§ **WHAT YOU WILL DO**
Write out the rows from the line with "Viewport: 625px width, 586px" to the end of the rows, word for word, and leave out the pictures.

§ **DATA FOR THIS TASK**
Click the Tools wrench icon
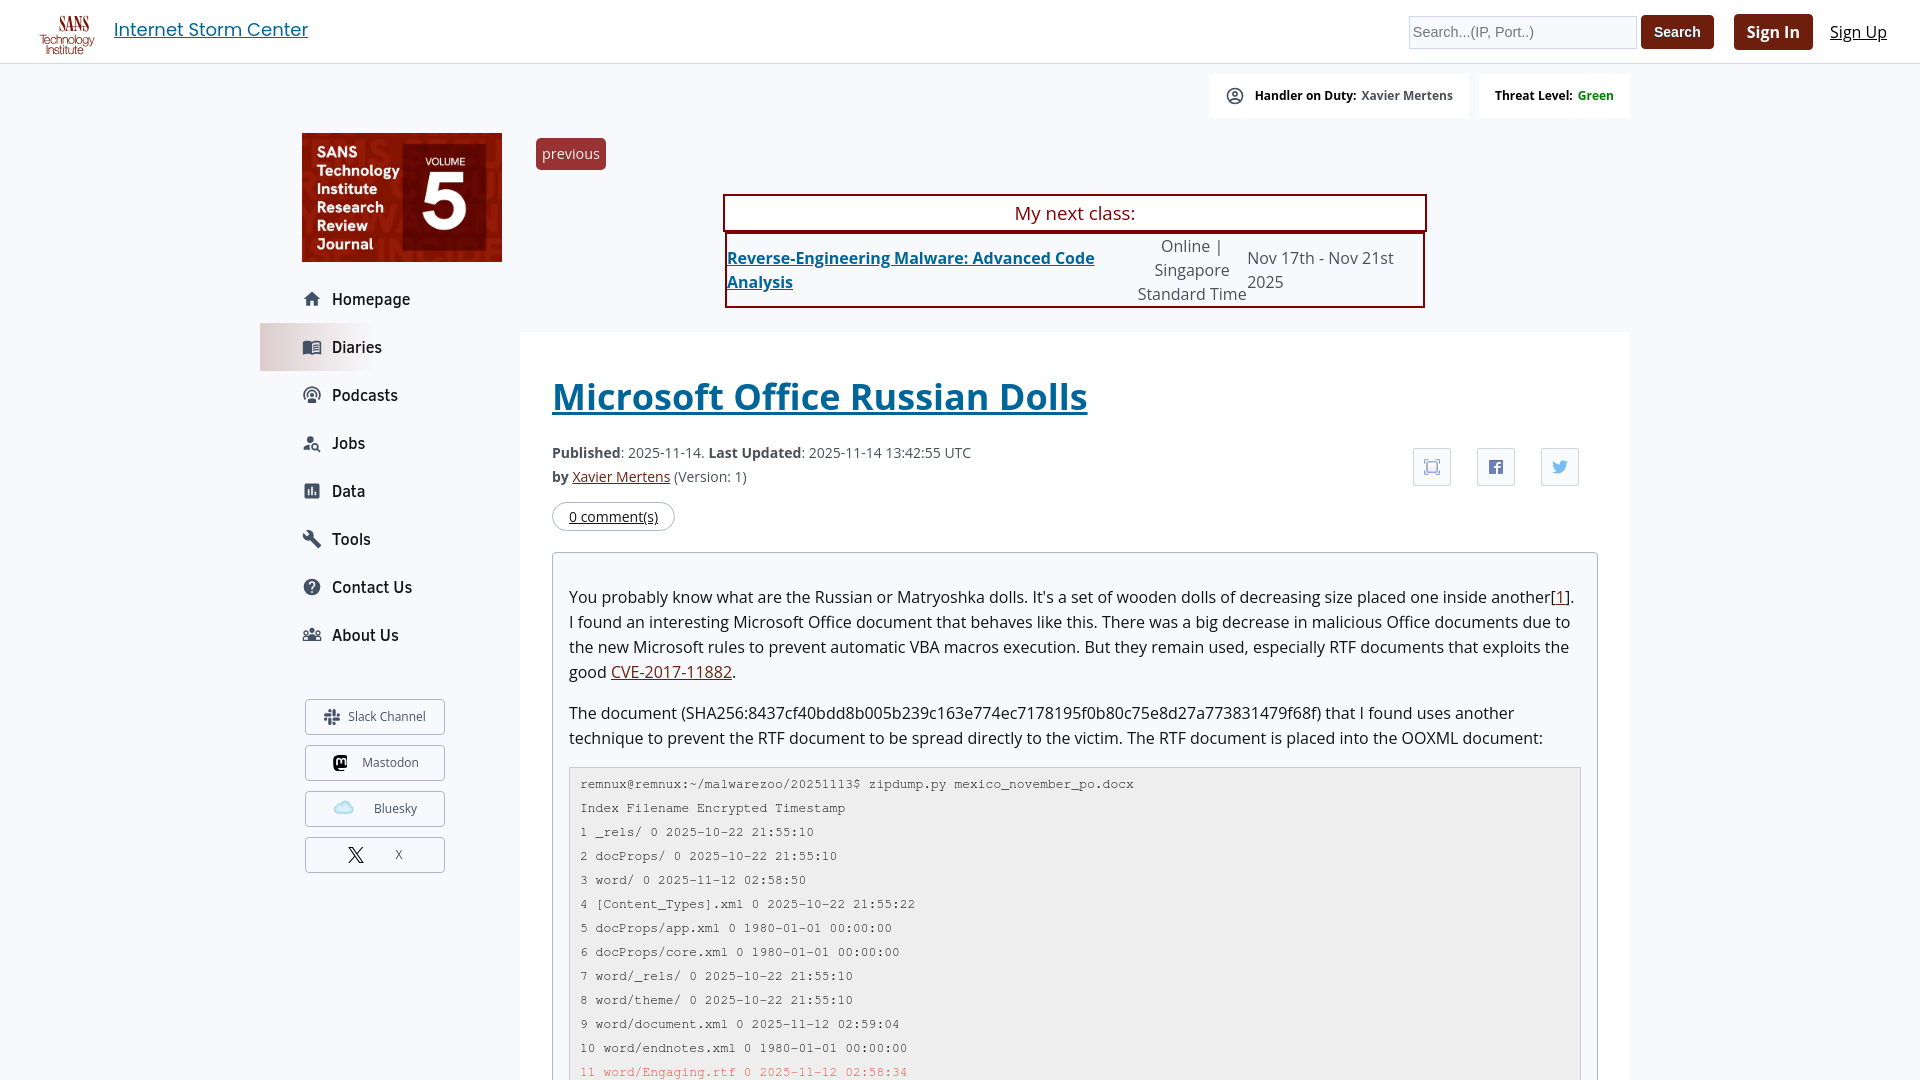 click(x=312, y=539)

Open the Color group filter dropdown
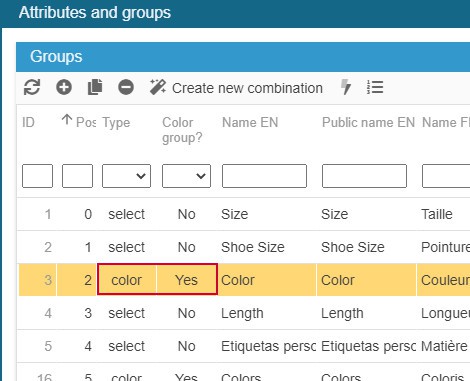(x=186, y=176)
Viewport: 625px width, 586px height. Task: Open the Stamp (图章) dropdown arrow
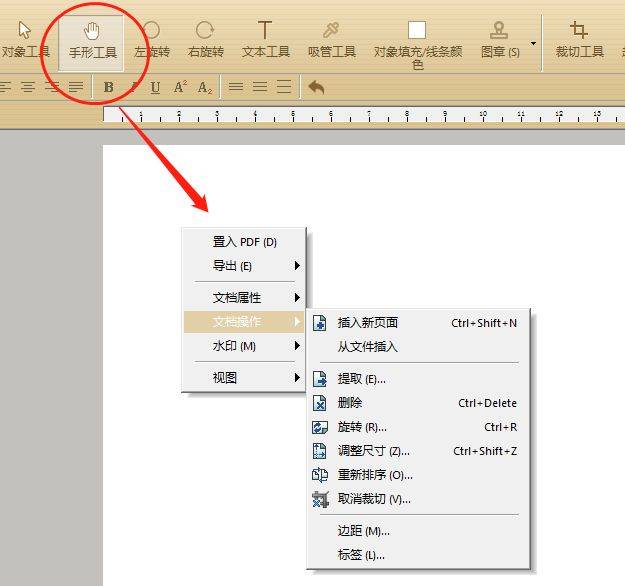pyautogui.click(x=533, y=43)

§ **EXPECTED ANSWER**
Viewport: 625px width, 586px height. Task: Open the Stamp (图章) dropdown arrow
pyautogui.click(x=533, y=43)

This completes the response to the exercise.